Despite grumbling from Congress, Bush said his proposal is the best way "to make sure that we have an effective response to the enemy that still wants to hit America. This bill ... is part of the process of doing our duty to protect innocent Americans from an enemy who hates America."

Tom Ridge, the White House director of domestic security, was to brief the entire House membership later Wednesday on the proposal and follow up with senators Thursday. The closed-door sessions are intended to answer a growing number of questions about issues such as sharing of intelligence and the projected costs of transition.

Congress has been working on the bioterrorism bill since September's attacks on New York and Washington and accelerated the process after suffering a bioterrorism attack.

Mail service to Capitol Hill was stopped for six weeks after anthrax-contaminated letters were discovered in October. Five people, including two postal workers, died from anthrax. New scares have occurred recently at the Federal Reserve and World Bank. Nobody has been arrested in the case, though investigators suspect the terrorist is from the United States.

"Terrorist groups seek biological weapons. We know some rogue states already have them. It is important that we confront these real threats to our country and prepare for future emergencies," Bush said. "Protecting our citizens again bioterrorism is an urgent duty of America."

The bioterrorism bill would spend $640 million to produce and stockpile smallpox vaccines for vast numbers of Americans should terrorists reintroduce the eradicated disease. The measure also would expand availability of potassium iodide for communities near nuclear plants to treat radiation poisoning in case of terrorist attack.

The bill also would pump more money into the National Pharmaceutical Stockpile, secret stashes of medicine at locations throughout the United States.

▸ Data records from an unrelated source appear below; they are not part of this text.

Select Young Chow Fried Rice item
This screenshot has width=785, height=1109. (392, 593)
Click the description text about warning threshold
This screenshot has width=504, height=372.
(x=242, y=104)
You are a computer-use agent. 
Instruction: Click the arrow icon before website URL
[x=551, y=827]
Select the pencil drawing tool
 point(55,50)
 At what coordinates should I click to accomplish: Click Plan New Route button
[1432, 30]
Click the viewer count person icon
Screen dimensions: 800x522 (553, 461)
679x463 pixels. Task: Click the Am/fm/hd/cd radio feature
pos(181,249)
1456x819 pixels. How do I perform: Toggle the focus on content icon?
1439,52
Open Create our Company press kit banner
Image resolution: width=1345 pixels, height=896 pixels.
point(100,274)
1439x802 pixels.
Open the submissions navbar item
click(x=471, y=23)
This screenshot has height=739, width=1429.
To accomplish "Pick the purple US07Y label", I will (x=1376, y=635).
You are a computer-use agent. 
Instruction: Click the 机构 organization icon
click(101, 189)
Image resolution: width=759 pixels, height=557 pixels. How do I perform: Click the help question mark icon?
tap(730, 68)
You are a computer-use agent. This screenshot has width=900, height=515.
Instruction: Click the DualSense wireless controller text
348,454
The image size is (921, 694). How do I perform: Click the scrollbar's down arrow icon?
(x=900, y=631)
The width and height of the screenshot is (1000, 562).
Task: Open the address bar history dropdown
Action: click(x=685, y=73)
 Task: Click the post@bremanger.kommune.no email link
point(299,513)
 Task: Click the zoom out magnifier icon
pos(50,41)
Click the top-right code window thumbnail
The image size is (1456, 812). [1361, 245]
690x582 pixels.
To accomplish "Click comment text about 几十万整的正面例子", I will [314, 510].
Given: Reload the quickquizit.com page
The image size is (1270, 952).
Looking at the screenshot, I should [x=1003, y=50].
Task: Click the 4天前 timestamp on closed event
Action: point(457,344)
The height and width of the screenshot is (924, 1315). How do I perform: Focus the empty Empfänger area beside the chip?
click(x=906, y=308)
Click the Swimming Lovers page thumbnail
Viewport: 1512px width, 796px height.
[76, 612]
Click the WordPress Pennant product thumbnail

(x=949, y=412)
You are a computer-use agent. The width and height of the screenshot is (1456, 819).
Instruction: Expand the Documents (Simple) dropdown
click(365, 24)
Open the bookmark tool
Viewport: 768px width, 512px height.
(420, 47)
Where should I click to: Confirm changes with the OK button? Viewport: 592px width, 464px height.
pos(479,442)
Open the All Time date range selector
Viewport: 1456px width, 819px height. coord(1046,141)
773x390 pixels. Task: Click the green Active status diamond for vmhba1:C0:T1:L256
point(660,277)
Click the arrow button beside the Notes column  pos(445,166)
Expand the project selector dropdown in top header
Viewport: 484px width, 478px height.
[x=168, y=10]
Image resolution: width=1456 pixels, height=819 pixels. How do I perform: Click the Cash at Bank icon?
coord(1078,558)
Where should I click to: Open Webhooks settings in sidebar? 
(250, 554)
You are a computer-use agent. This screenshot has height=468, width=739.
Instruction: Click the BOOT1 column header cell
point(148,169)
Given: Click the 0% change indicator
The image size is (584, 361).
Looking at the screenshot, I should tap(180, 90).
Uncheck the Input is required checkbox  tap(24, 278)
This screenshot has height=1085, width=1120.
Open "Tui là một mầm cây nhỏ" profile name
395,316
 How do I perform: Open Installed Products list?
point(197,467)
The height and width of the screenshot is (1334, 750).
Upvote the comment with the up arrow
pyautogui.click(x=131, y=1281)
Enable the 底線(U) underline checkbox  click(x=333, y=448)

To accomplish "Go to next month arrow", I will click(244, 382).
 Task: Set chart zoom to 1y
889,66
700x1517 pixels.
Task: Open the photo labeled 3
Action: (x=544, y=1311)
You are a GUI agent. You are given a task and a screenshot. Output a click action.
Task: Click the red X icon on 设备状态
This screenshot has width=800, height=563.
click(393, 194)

It would provide $1.6 billion in grants to states for hospital preparedness and assessments of the vulnerability of local water systems.

On his proposal for a new federal agency, most lawmakers were lining up to back Bush's call for swift action. Senate Majority Leader Tom Daschle, D-S.D., even suggested the Senate may be able to pass its version of the plan before the August congressional recess.

"We have a lot of questions to ask about how it works and whether or not the proposal from the White House, when it comes, is the right approach," Daschle said. "But we'll work with them to see if we can find the right approach and reach a consensus on it."

Yet even some prominent members of Bush's own party were raising questions about the plan. House Majority Leader Dick Armey, R-Texas, said many lawmakers are concerned that the president's plan does not envision the "full participation" of the FBI  and CIA, which have been the subjects of heavy criticism for their pre-Sept. 11 intelligence performance.

Under Bush's plan, intelligence would be analyzed by the new department, which would have no authority over what the agencies produced.

"Many of us feel we can maybe, perhaps, more completely do that job than what was outlined" by the president, Armey said. "We may have to pull these agencies more fully into the structure than was recommended."

Appearing Tuesday on CNN, Ridge said he was confident lawmakers' concerns about intelligence sharing with the new department could be worked out.